═════ DATASET ENTRIES ═════

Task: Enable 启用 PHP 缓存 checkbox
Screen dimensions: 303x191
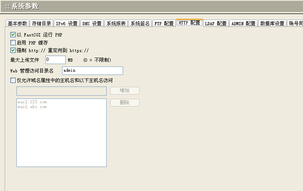Action: click(13, 42)
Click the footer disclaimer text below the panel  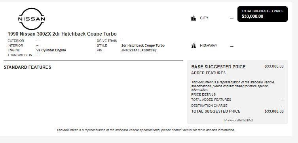pyautogui.click(x=146, y=130)
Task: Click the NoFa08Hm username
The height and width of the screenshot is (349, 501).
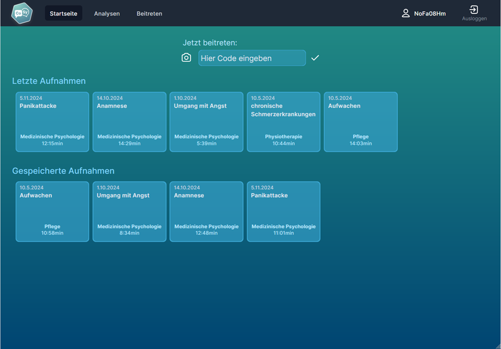Action: [430, 13]
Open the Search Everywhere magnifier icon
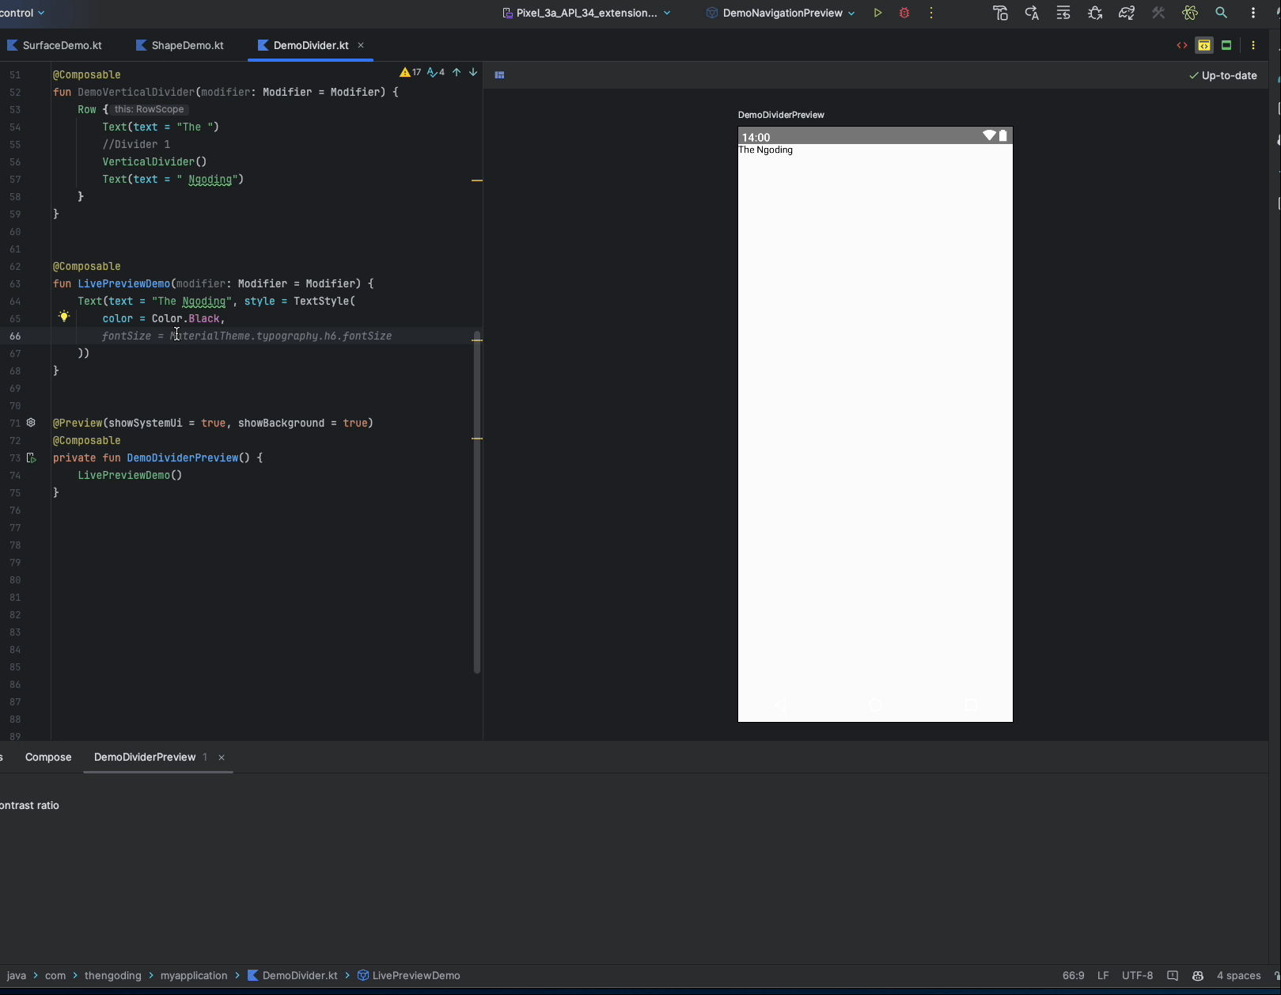This screenshot has height=995, width=1281. [1221, 13]
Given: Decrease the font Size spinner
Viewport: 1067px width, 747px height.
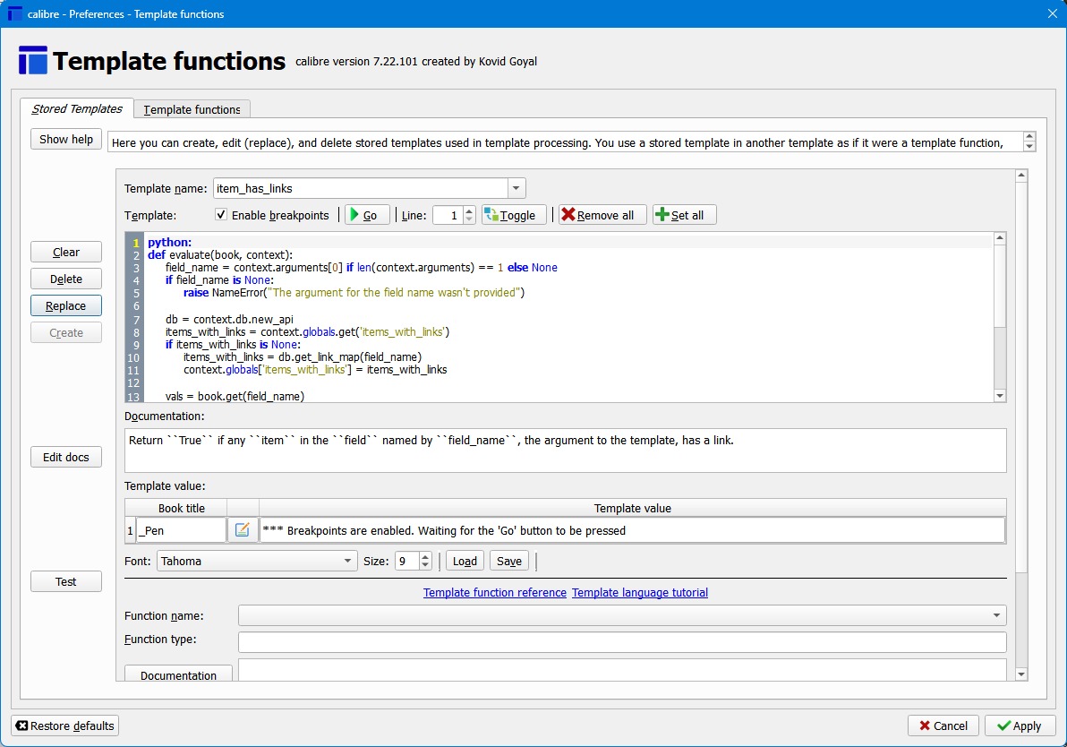Looking at the screenshot, I should click(425, 566).
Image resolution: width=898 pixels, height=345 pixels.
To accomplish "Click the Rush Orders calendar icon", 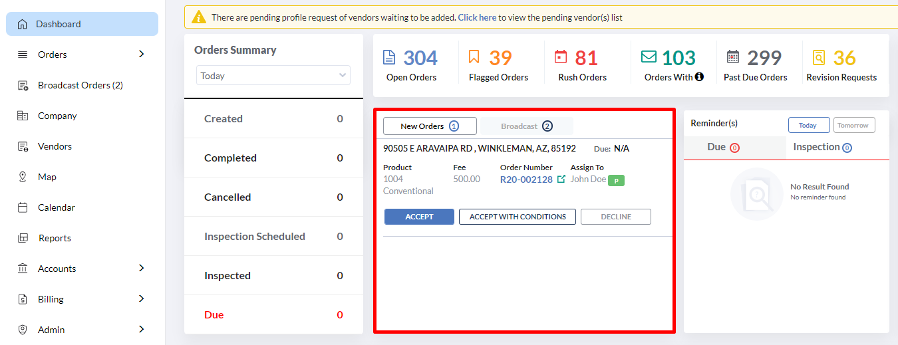I will [561, 57].
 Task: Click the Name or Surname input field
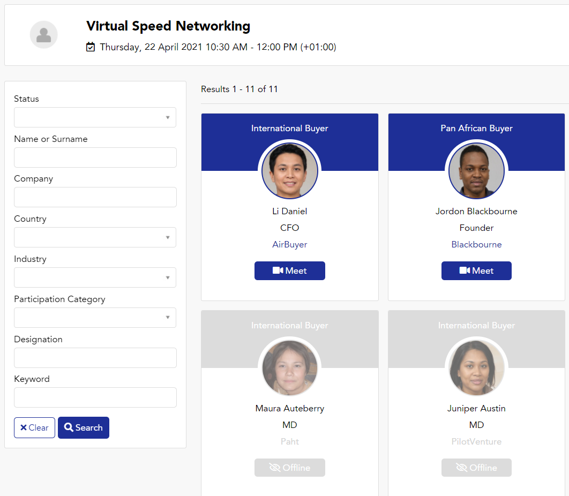tap(95, 157)
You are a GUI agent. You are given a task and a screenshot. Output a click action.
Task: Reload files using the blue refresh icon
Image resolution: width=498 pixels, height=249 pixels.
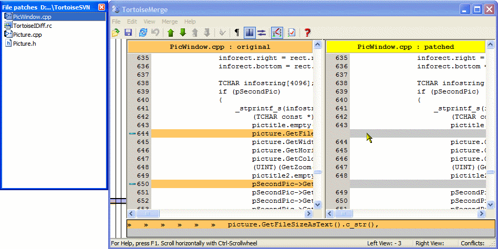[x=143, y=33]
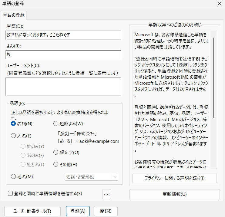225x217 pixels.
Task: Select the 人名(E) radio button
Action: (x=13, y=136)
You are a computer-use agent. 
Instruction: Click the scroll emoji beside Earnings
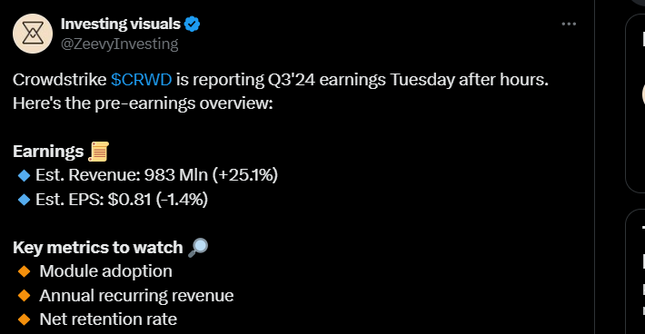click(x=99, y=152)

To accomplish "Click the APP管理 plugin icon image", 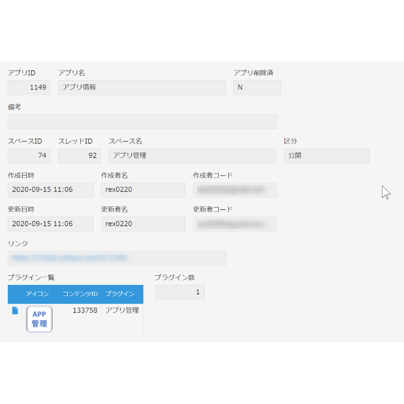I will [39, 319].
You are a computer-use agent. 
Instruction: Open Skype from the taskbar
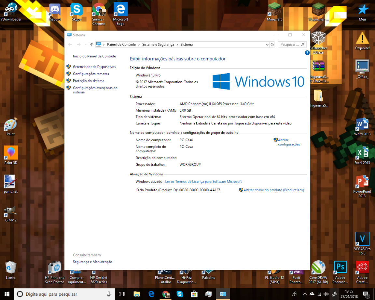point(180,294)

═════

• BRIEF
Transcribe exactly the lines above, beginning at the one with "Task: Click the Name or Surname input field" and going up to and including the one with "Task: Reload files". Pictures do not belong in the copy.

• ANSWER SECTION
 Task: Click the Name or Surname input field
tap(95, 157)
You are a GUI agent. You are given a task and a screenshot. Output a click action.
Task: Reload files using the blue refresh icon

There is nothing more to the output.